Work instructions:
Answer these questions using the prescription drug plan passage:
1. How much have Clinton and Gore budgeted for the catastrophic benefit?
2. Beneficiaries under what percent of the poverty level would receive full payment support?
3. What would an enrollee pay per month in the first year?

Coverage for 50 percent of an enrollee’s pharmacy costs to a maximum benefit payable of $1,000 the first year, rising each year to a maximum benefit of $2,500 by 2009.
A catastrophic benefit for drug charges in excess of the maximum. The details of this program have not been worked out yet. Clinton and Gore have budgeted $35 billion to pay for this benefit from 2006 to 2010.
Premium support for low-income beneficiaries. Those under 135 percent of the poverty level would receive full payment support. Those between 135 percent of poverty and 150 percent of the poverty level would receive partial premium support based on a sliding scale.
Relying on private-sector pharmacy companies, such as pharmacy benefit management companies (PBMs) to administer the program and negotiate lower costs for seniors — including discounts for the drugs that seniors would be left to pay for because they exceeded the plan’s annual maximum.
A cost of $184 billion over seven years that includes a Congressional Budget Office (CBO) cost estimate of $130 billion for the government portion of the basic plan, an administration estimate of $35 billion for the catastrophic plan, and an additional CBO estimate of $19 billion in Medicaid spending in order to help subsidize low-income enrollees for the basic plan.
In the first year, an enrollee would pay $312 ($26 per month for 12 months) to get a benefit that would pay 50 percent of the individual’s drug costs to a maximum of $1,000 in total pay-out.

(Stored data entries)
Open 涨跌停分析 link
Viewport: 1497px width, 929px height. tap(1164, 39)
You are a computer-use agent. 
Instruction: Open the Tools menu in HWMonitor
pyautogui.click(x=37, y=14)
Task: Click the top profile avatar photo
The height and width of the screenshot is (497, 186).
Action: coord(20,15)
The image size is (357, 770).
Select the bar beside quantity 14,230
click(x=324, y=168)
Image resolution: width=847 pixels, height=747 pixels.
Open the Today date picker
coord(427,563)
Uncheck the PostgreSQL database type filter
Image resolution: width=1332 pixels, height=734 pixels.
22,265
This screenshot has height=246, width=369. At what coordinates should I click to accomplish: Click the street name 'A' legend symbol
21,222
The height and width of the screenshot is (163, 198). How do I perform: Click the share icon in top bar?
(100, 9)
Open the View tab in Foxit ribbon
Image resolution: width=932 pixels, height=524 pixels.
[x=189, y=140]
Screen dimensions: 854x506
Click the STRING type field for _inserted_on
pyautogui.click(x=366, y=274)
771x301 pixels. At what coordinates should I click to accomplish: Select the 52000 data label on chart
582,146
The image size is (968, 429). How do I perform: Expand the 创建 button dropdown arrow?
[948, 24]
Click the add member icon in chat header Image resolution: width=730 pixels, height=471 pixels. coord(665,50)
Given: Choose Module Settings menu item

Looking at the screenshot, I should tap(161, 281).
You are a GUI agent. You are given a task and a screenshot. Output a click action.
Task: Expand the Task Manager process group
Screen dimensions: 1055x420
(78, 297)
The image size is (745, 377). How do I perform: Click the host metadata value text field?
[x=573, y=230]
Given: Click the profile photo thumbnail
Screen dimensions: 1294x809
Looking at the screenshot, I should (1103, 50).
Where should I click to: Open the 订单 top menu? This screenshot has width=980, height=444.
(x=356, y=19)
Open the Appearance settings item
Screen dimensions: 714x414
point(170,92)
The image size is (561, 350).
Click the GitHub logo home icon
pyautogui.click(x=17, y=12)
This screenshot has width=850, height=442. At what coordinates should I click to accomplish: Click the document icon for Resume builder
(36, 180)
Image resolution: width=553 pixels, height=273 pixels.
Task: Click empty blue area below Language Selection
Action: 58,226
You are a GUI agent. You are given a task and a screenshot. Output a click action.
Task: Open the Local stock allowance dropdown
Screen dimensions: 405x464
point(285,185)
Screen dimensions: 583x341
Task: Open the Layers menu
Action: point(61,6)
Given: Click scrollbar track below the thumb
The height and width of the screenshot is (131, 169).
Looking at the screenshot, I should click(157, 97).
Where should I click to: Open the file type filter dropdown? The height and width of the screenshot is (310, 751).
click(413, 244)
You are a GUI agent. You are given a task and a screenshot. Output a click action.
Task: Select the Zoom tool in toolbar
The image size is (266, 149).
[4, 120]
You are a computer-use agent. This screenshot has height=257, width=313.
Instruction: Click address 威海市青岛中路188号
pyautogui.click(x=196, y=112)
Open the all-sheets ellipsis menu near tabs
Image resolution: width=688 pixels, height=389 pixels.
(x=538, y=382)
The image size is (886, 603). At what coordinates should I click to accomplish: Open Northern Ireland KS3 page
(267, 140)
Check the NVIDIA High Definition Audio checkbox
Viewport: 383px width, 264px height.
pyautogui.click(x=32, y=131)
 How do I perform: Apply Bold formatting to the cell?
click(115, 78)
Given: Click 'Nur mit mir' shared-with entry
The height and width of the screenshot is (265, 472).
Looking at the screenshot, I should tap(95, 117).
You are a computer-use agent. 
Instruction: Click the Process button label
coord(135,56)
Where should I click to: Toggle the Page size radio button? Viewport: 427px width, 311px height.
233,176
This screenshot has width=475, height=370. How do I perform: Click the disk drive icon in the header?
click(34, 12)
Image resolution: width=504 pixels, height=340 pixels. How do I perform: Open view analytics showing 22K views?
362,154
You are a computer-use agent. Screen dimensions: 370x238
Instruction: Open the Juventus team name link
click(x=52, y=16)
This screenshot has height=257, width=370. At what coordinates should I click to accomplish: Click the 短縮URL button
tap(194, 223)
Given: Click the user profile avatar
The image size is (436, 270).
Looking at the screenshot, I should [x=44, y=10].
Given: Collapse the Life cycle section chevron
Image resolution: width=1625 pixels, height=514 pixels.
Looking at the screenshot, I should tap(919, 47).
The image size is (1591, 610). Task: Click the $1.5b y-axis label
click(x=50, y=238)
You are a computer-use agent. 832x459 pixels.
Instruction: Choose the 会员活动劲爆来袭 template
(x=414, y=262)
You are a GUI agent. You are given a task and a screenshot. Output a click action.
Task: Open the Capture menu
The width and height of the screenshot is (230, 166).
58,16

Response below:
1. $35 billion, from 2006 to 2010.
2. 135 percent.
3. $26.